Pointing entries for text and elements
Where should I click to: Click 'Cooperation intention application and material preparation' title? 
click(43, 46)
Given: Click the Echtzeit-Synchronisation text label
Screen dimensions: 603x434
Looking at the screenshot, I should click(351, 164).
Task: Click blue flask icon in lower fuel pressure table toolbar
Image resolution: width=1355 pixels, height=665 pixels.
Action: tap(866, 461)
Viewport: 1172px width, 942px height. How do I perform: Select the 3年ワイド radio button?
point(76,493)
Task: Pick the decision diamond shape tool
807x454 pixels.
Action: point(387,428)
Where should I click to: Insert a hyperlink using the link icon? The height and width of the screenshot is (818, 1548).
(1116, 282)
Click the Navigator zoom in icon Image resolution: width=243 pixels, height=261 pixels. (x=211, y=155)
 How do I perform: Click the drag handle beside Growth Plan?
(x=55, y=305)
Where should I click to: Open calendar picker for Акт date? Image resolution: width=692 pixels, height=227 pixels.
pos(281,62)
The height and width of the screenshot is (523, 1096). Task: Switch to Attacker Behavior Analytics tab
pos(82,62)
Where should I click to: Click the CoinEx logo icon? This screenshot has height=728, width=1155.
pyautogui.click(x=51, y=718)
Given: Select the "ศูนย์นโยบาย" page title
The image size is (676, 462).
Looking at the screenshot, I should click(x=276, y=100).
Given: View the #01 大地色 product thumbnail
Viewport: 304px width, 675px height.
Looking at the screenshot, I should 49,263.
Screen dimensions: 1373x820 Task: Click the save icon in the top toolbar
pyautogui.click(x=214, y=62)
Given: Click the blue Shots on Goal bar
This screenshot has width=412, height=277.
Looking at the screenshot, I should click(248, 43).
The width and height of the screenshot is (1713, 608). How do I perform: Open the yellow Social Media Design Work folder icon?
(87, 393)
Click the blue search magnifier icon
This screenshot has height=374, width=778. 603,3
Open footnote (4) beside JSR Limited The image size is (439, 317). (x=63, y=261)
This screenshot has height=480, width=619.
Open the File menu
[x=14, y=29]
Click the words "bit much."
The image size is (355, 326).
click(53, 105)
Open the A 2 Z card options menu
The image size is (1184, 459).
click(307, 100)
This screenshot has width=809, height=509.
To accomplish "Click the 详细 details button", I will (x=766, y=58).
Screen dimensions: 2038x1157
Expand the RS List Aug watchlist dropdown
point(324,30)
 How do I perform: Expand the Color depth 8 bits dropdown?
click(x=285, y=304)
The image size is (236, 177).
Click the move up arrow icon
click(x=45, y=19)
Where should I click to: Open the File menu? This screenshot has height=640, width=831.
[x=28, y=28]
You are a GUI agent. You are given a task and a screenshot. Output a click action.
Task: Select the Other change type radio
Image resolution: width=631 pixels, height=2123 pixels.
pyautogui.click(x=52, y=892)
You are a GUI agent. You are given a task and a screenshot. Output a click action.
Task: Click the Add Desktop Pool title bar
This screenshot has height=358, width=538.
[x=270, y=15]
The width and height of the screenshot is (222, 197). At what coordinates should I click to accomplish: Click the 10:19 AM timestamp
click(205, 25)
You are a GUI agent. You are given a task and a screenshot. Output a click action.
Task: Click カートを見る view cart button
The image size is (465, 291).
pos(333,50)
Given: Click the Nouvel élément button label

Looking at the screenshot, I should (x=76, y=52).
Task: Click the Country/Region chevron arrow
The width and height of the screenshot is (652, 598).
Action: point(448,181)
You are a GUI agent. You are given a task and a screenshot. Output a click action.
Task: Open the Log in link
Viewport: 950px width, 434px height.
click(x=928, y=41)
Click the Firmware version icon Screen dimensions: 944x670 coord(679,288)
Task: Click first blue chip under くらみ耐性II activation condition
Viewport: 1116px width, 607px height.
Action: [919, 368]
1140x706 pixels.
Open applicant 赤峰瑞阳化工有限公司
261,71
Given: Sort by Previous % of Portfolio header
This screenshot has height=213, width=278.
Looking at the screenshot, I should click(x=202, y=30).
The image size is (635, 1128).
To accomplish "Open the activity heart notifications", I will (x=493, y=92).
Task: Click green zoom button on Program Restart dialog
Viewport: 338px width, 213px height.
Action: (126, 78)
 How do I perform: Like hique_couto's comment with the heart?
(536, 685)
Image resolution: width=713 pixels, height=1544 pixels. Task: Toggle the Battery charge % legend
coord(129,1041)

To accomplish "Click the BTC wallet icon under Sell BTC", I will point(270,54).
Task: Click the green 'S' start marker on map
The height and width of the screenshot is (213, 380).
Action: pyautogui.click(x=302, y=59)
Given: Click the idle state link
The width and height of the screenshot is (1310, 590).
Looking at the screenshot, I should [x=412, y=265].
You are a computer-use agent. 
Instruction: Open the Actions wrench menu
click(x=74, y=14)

▸ EXERCISE DETAILS
Return every line of the entries above that contains the string "blue". Case counts.

▸ FINAL RESULT
Task: Click blue flask icon in lower fuel pressure table toolbar
Given: Click the blue Shots on Goal bar
Click the blue search magnifier icon
Task: Click first blue chip under くらみ耐性II activation condition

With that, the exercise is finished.